NVIDIA GP100 Pascal GPU Announced – 15 Billion Transistors, 21 FP16 TFLOPS, HBM2, 16nm FinFET

NVIDIA has unveiled the Tesla P100 datacenter GPU that utilized the companies new flagship GP100 Pascal GPU. NVIDIA said that the GP100 GPU measures in at 610mm2 and features 15.3 billion transistors. This makes it the largest GPU that NVIDIA has ever made despite the fact that it is built using the 16nm FinFET manufacturing process. It features 56 SMs and 3,584 CUDA cores that have a base clock of 1328MHz and a boost clock of 1480MHz. When it comes to compute performance NVIDIA said that it features 5.3 TFLOPS double precision FP64, 10.6  TFLOPS single precision FP32 and 21.2 TFLOPS of half precision FP16 compute.

NVIDIA Tesla p100

The GP100 GPU has has 4MB of L2 cache and 14MB of shared memory for just the register file due to how fast it’s able to crunch data. This GPU is targeted at hyperscale data center workloads. NVIDIA said that the Tesla P100 features 16GB of HMB2 memory! The 16GB of HBM2 memory runs on a 4096-bit bus and has 720 GB/s peak bandwidth.

Pascal Five Miracles

The GP100 GPU used in Tesla P100 incorporates multiple revolutionary new features and unprecedented performance. Key features of Tesla P100 include:

  • Extreme performance—powering HPC, deep learning, and many more GPU Computing areas;
  • NVLink—NVIDIA’s new high speed, high bandwidth interconnect for maximum application scalability;
  • HBM2—Fastest, high capacity, extremely efficient stacked GPU memory architecture;
  • Unified Memory and Compute Preemption—significantly improved programming model;
  • 16nm FinFET—enables more features, higher performance, and improved power efficiency.
Pascal GP100 Block Diagram

Pascal GP100 Block Diagram

NVIDIA has a developer blog up about the GP100 that is worth a look. Here is a small section:

The Pascal GP100 Architecture: Faster in Every Way

With every new GPU architecture, NVIDIA introduces major improvements to performance and power efficiency. The heart of the computation in Tesla GPUs is the SM, or streaming multiprocessor. The streaming multiprocessor creates, manages, schedules and executes instructions from many threads in parallel.

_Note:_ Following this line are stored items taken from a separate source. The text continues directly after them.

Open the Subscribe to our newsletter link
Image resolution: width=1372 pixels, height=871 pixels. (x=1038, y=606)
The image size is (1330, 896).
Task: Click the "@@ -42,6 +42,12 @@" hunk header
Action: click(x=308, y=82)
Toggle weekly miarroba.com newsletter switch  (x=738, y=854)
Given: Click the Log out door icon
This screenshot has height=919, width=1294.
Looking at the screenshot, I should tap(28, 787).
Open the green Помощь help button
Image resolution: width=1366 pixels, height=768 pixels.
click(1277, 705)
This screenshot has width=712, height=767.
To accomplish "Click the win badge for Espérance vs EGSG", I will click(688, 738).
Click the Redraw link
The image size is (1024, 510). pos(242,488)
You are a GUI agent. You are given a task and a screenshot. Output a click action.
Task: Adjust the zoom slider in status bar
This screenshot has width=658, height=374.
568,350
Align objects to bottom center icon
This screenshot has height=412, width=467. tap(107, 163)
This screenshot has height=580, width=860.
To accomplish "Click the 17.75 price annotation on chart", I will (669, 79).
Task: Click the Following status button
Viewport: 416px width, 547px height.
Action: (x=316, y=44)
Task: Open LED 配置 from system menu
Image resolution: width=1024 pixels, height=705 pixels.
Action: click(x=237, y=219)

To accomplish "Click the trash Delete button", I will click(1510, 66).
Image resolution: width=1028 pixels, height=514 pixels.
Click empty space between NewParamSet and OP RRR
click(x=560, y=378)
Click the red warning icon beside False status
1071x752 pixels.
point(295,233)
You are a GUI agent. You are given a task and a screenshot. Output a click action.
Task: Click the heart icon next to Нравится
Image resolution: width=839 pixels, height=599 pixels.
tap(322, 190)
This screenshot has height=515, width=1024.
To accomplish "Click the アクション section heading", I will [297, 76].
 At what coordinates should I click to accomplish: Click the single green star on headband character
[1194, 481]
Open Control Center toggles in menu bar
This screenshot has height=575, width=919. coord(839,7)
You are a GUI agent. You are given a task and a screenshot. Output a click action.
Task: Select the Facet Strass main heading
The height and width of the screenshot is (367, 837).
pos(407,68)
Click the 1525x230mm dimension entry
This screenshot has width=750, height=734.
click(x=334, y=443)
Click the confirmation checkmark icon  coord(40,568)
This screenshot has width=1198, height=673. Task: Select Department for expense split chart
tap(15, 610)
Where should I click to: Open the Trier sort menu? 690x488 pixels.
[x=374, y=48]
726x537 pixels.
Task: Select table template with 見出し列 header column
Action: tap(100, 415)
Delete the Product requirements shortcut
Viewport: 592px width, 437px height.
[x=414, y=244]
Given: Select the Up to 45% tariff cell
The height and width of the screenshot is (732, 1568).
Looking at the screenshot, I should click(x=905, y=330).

Like previous Tesla GPUs, GP100 is composed of an array of Graphics Processing Clusters (GPCs), Streaming Multiprocessors (SMs), and memory controllers. GP100 achieves its colossal throughput by providing six GPCs, up to 60 SMs, and eight 512-bit memory controllers (4096 bits total). The Pascal architecture’s computational prowess is more than just brute force: it increases performance not only by adding more SMs than previous GPUs, but by making each SM more efficient. Each SM has 64 CUDA cores and four texture units, for a total of 3840 CUDA cores and 240 texture units.

Delivering higher performance and improving energy efficiency are two key goals for new GPU architectures. A number of changes to the SM in the Maxwell architecture improved its efficiency compared to Kepler. Pascal builds on this and incorporates additional improvements that increase performance per watt even further over Maxwell. While TSMC’s 16nm Fin-FET manufacturing process plays an important role, many GPU architectural modifications were also implemented to further reduce power consumption while maintaining high performance.

The following table provides a high-level comparison of Tesla P100 specifications compared to previous-generation Tesla GPU accelerators.

Tesla Products Tesla K40 Tesla M40 Tesla P100
GPU GK110 (Kepler) GM200 (Maxwell) GP100 (Pascal)
SMs 15 24 56
TPCs 15 24 28
FP32 CUDA Cores / SM 192 128 64
FP32 CUDA Cores / GPU 2880 3072 3584
FP64 CUDA Cores / SM 64 4 32
FP64 CUDA Cores / GPU 960 96 1792
Base Clock 745 MHz 948 MHz 1328 MHz
GPU Boost Clock 810/875 MHz  1114 MHz 1480 MHz
FP64 GFLOPs 1680 213 5304[1]
Texture Units 240 192 224
Memory Interface 384-bit GDDR5 384-bit GDDR5 4096-bit HBM2
Memory Size Up to 12 GB Up to 24 GB 16 GB
L2 Cache Size 1536 KB 3072 KB 4096 KB
Register File Size / SM 256 KB 256 KB 256 KB
Register File Size / GPU 3840 KB 6144 KB 14336 KB
TDP 235 Watts 250 Watts 300 Watts
Transistors 7.1 billion 8 billion 15.3 billion
GPU Die Size 551 mm² 601 mm² 610 mm²
Manufacturing Process 28-nm 28-nm 16-nm

[1] The GFLOPS in this chart are based on GPU Boost Clocks.